Secondo quanto si apprende dalle recenti disposizioni, lo stato di salute dei giovani italiani è molto particolare: in sintesi, i bimbi più piccoli di 6 anni hanno 3 giorni (che, a detta di svariati medici, sono insufficienti per fare passare anche un banale raffreddore) per riprendersi da un qualunque malanno, mentre i loro colleghi più grandi possono vantare un periodo di tempo tre volte più lungo (10 giorni). Al termine di questo periodo, quando gli studenti possono essere riammessi a scuola purché i loro genitori firmino l’ennesima autocertificazione, è richiesto il certificato medico. Ed ecco che qui scatta l’inghippo: un genitore ingenuo potrebbe erroneamente pensare che basti ottenere (cosa di per sé non troppo semplice) che il figlio venga visitato per ricevere il tanto agognato certificato. Niente di più sbagliato, almeno a Messina: qui pare che moltissimi pediatri si rifiutino di certificare in assenza di tampone perché sprovvisti di “sfera di cristallo”. Si rifiutano di certificare anche nel caso di un bambino palesemente in salute, ipotesi in cui si sentono pure un po’ ridicoli ad attivare le USCA (il percorso per la prevenzione del Covid-19 nelle scuole ) e propongono allo sventurato genitore di turno di fare il tampone a proprie spese.

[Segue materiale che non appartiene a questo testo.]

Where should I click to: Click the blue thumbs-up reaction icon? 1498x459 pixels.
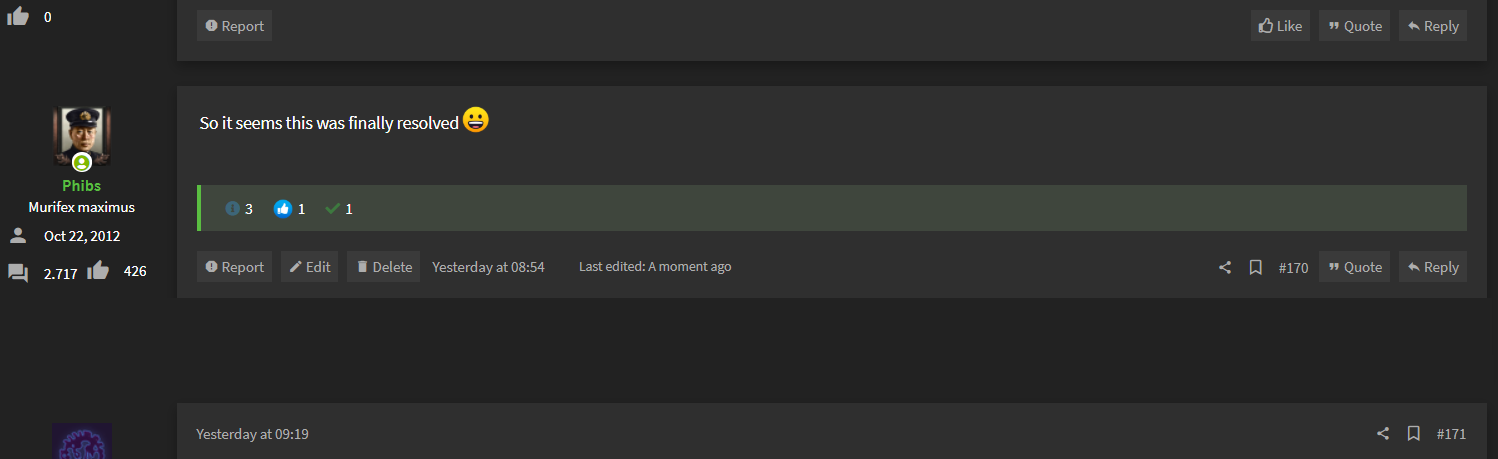(x=282, y=209)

Ma in cosa consiste esattamente l’attivazione delle USCA? Il pediatra che non vuole certificare (potremmo chiamarlo pediatra senza portafoglio o senza ricettario) manda una mail all’Asp, citando nome e cognome del bambino, indicando un recapito telefonico e i sintomi (persino ridicoli come il raffreddore), quindi conclude dicendo al genitore un po’ confuso che verrà “contattato tempestivamente”. È possibile che sia vero nella maggior parte dei casi, ma in altri casi, purtroppo, i tempi di attesa superano i tre giorni, costringendo dei bambini a lunghe e ingiustificate pause dalla propria vita. Al termine di questa pausa il genitore viene contattato, parla con un medico che lo informa che sta per recarsi a “tamponare” il figlio, anche laddove dalla scheda risulti la palese asintomatologia del bambino. L’unica cosa che sembra emergere dall’attivazione di questo macchinoso sistema è la sua palese inefficacia ed inadeguatezza.

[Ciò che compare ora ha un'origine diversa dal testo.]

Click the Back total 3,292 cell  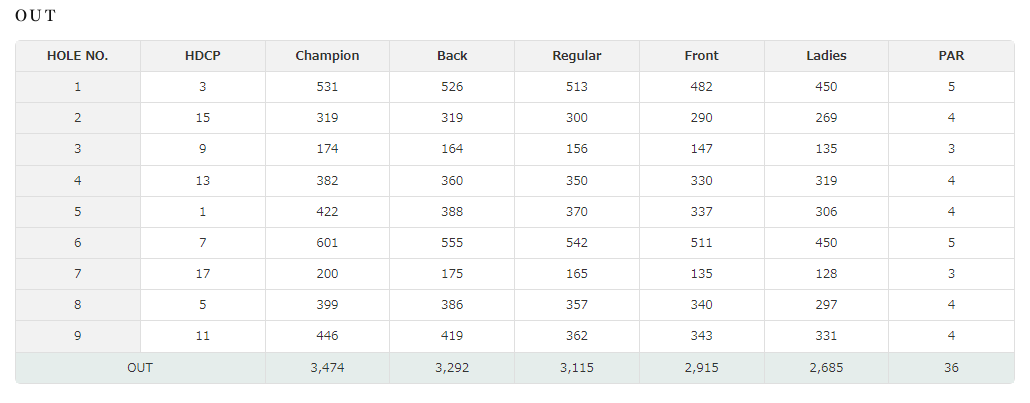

Si tratta di un percorso che vede interessati tre soggetti: scuole, pediatri e personale USCA, soggetti che piuttosto che collaborare nell’interesse del singolo bambino e della salute pubblica, spesso non trovano un punto di incontro e continuano ad individuare negli altri i responsabili dei disagi. Alcune scuole non provano ad andare incontro alle esigenze particolari dei bambini, laddove palesemente manifeste, né a spiegare le proprie esigenze ai pediatri; questi ultimi dal canto loro si rifiutano di certificare uno stato di salute apparente, stato che, per professione, sarebbero invece tenuti a certificare, mentre le USCA, pur notando le storture di determinati pediatri e trovando assurda ed errata la propria attivazione da parte di alcuni medici, sostengono però di non avere alcun tipo di controllo sulle loro scelte sebbene queste si rivelino tutt’altro che utili e rischino di disperdere energie e mezzi sanitari che andrebbero invece adeguatamente distribuiti in un contesto di emergenza sanitaria.

Pensando ai raffreddori futuri è inevitabile cedere  un po’ alla tentazione di seguire il consiglio di un’altra pediatra senza portafoglio, una luminare, che, davanti alla provocazione di una mamma (“allora certifico come motivo di famiglia”), ha risposto con convinzione: “Sì, le conviene”. Ricordo con nostalgia quando a marzo, tra un applauso dal balcone e l’altro, ci ripetevamo che saremmo stati migliori. Ma migliori non siamo, perché in un sistema che fa acqua da più parti, in una giungla fatta di cavilli burocratici che nessuno comprende fino in fondo ma che tutti usano per ottenere uno sgravio di responsabilità, o si sopravvive cedendo alla “furbizia”, con le conseguenze che possiamo immaginare, o ci si rassegna a fare pagare ai bambini l’incompetenza, la confusione e l’ignavia degli adulti.